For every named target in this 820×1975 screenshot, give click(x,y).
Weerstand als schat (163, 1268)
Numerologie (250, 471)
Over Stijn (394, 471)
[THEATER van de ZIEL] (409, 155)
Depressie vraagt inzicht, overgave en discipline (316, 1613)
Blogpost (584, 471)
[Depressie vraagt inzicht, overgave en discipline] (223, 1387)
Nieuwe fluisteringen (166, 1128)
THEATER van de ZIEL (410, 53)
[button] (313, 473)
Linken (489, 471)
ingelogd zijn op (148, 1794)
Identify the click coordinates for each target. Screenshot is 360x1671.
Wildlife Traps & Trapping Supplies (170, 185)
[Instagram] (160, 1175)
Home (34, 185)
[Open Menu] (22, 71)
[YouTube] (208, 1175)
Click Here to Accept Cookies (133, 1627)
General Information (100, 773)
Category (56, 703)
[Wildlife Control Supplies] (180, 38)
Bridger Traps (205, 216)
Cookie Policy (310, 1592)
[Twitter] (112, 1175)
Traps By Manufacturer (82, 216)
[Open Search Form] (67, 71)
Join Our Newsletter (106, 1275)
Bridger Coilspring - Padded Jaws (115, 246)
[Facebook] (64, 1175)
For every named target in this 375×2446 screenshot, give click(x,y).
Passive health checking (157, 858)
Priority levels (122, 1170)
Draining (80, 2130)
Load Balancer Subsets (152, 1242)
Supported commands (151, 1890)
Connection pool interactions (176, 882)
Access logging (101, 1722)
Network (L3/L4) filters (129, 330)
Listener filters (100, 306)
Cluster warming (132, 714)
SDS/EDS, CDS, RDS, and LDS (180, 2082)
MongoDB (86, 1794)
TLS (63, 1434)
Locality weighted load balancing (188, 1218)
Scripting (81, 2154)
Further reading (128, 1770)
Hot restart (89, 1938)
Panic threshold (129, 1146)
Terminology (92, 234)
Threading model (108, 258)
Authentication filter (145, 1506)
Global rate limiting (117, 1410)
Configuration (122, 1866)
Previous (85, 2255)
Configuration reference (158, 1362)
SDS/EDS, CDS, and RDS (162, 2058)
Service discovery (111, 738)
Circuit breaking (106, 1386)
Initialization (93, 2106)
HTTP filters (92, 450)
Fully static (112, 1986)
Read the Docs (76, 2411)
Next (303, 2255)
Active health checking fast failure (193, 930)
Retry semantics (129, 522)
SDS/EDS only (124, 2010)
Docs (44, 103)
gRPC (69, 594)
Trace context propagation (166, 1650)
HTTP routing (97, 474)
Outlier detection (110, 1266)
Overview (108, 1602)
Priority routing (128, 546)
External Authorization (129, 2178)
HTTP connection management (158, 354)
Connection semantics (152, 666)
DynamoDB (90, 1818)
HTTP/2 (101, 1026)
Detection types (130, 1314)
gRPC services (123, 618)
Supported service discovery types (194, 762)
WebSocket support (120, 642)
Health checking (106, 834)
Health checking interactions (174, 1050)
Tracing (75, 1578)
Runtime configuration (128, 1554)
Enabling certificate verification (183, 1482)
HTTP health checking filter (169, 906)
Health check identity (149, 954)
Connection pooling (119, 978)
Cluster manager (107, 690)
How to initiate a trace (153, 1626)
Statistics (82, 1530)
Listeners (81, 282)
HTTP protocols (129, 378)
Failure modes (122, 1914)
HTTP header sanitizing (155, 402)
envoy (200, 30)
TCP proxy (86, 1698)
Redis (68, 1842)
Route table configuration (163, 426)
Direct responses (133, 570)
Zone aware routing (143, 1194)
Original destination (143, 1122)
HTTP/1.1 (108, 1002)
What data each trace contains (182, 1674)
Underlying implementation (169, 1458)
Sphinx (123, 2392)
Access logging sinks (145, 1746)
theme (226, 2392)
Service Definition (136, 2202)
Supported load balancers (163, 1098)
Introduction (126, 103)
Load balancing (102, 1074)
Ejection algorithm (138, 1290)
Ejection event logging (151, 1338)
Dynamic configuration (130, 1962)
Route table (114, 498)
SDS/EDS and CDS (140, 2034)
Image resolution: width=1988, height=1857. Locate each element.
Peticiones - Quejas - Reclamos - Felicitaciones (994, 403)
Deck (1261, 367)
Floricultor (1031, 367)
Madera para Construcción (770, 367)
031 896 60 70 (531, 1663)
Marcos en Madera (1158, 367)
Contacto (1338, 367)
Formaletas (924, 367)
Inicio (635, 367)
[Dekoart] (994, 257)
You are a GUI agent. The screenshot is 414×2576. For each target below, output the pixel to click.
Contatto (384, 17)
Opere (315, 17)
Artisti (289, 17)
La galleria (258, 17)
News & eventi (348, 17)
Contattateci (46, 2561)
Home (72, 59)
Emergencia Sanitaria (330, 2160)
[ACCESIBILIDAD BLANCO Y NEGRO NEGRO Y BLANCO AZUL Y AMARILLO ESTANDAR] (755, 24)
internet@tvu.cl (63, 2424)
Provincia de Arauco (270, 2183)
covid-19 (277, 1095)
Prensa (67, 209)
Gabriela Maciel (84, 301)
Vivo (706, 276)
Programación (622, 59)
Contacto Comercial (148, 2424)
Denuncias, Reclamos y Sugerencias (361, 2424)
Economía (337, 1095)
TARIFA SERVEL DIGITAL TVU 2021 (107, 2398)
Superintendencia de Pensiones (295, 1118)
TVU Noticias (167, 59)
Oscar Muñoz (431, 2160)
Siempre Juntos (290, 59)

Activity: Return the whole listing, keeping each word as it stands.

Task output:
For every named target in this 820×1975 screenshot, give click(x,y).
Weerstand als schat (163, 1268)
Numerologie (250, 471)
Over Stijn (394, 471)
[THEATER van de ZIEL] (409, 155)
Depressie vraagt inzicht, overgave en discipline (316, 1613)
Blogpost (584, 471)
[Depressie vraagt inzicht, overgave en discipline] (223, 1387)
Nieuwe fluisteringen (166, 1128)
THEATER van de ZIEL (410, 53)
[button] (313, 473)
Linken (489, 471)
ingelogd zijn op (148, 1794)
Identify the click coordinates for each target. Screenshot is 360x1671.
Wildlife Traps & Trapping Supplies (170, 185)
[Instagram] (160, 1175)
Home (34, 185)
[Open Menu] (22, 71)
[YouTube] (208, 1175)
Click Here to Accept Cookies (133, 1627)
General Information (100, 773)
Category (56, 703)
[Wildlife Control Supplies] (180, 38)
Bridger Traps (205, 216)
Cookie Policy (310, 1592)
[Twitter] (112, 1175)
Traps By Manufacturer (82, 216)
[Open Search Form] (67, 71)
Join Our Newsletter (106, 1275)
Bridger Coilspring - Padded Jaws (115, 246)
[Facebook] (64, 1175)
For every named target in this 375×2446 screenshot, give click(x,y).
Passive health checking (157, 858)
Priority levels (122, 1170)
Draining (80, 2130)
Load Balancer Subsets (152, 1242)
Supported commands (151, 1890)
Connection pool interactions (176, 882)
Access logging (101, 1722)
Network (L3/L4) filters (129, 330)
Listener filters (100, 306)
Cluster warming (132, 714)
SDS/EDS, CDS, RDS, and LDS (180, 2082)
MongoDB (86, 1794)
TLS (63, 1434)
Locality weighted load balancing (188, 1218)
Scripting (81, 2154)
Further reading (128, 1770)
Hot restart (89, 1938)
Panic threshold (129, 1146)
Terminology (92, 234)
Threading model (108, 258)
Authentication filter (145, 1506)
Global rate limiting (117, 1410)
Configuration (122, 1866)
Previous (85, 2255)
Configuration reference (158, 1362)
SDS/EDS, CDS, and RDS (162, 2058)
Service discovery (111, 738)
Circuit breaking (106, 1386)
Initialization (93, 2106)
HTTP filters (92, 450)
Fully static (112, 1986)
Read the Docs (76, 2411)
Next (303, 2255)
Active health checking fast failure (193, 930)
Retry semantics (129, 522)
SDS/EDS only (124, 2010)
Docs (44, 103)
gRPC (69, 594)
Trace context propagation (166, 1650)
HTTP routing (97, 474)
Outlier detection (110, 1266)
Overview (108, 1602)
Priority routing (128, 546)
External Authorization (129, 2178)
HTTP connection management (158, 354)
Connection semantics (152, 666)
DynamoDB (90, 1818)
HTTP/2 (101, 1026)
Detection types (130, 1314)
gRPC services (123, 618)
Supported service discovery types (194, 762)
WebSocket support (120, 642)
Health checking (106, 834)
Health checking interactions (174, 1050)
Tracing (75, 1578)
Runtime configuration (128, 1554)
Enabling certificate verification (183, 1482)
HTTP health checking filter (169, 906)
Health check identity (149, 954)
Connection pooling (119, 978)
Cluster manager (107, 690)
How to initiate a trace (153, 1626)
Statistics (82, 1530)
Listeners (81, 282)
HTTP protocols (129, 378)
Failure modes (122, 1914)
HTTP header sanitizing (155, 402)
envoy (200, 30)
TCP proxy (86, 1698)
Redis (68, 1842)
Route table configuration (163, 426)
Direct responses (133, 570)
Zone aware routing (143, 1194)
Original destination (143, 1122)
HTTP/1.1 (108, 1002)
What data each trace contains (182, 1674)
Underlying implementation (169, 1458)
Sphinx (123, 2392)
Access logging sinks (145, 1746)
theme (226, 2392)
Service Definition (136, 2202)
Supported load balancers (163, 1098)
Introduction (126, 103)
Load balancing (102, 1074)
Ejection algorithm (138, 1290)
Ejection event logging (151, 1338)
Dynamic configuration (130, 1962)
Route table (114, 498)
SDS/EDS and CDS (140, 2034)
Image resolution: width=1988, height=1857. Locate each element.
Peticiones - Quejas - Reclamos - Felicitaciones (994, 403)
Deck (1261, 367)
Floricultor (1031, 367)
Madera para Construcción (770, 367)
031 896 60 70 (531, 1663)
Marcos en Madera (1158, 367)
Contacto (1338, 367)
Formaletas (924, 367)
Inicio (635, 367)
[Dekoart] (994, 257)
You are a GUI agent. The screenshot is 414×2576. For each target below, output the pixel to click.
Contatto (384, 17)
Opere (315, 17)
Artisti (289, 17)
La galleria (258, 17)
News & eventi (348, 17)
Contattateci (46, 2561)
Home (72, 59)
Emergencia Sanitaria (330, 2160)
[ACCESIBILIDAD BLANCO Y NEGRO NEGRO Y BLANCO AZUL Y AMARILLO ESTANDAR] (755, 24)
internet@tvu.cl (63, 2424)
Provincia de Arauco (270, 2183)
covid-19 (277, 1095)
Prensa (67, 209)
Gabriela Maciel (84, 301)
Vivo (706, 276)
Programación (622, 59)
Contacto Comercial (148, 2424)
Denuncias, Reclamos y Sugerencias (361, 2424)
Economía (337, 1095)
TARIFA SERVEL DIGITAL TVU 2021 (107, 2398)
Superintendencia de Pensiones (295, 1118)
TVU Noticias (167, 59)
Oscar Muñoz (431, 2160)
Siempre Juntos (290, 59)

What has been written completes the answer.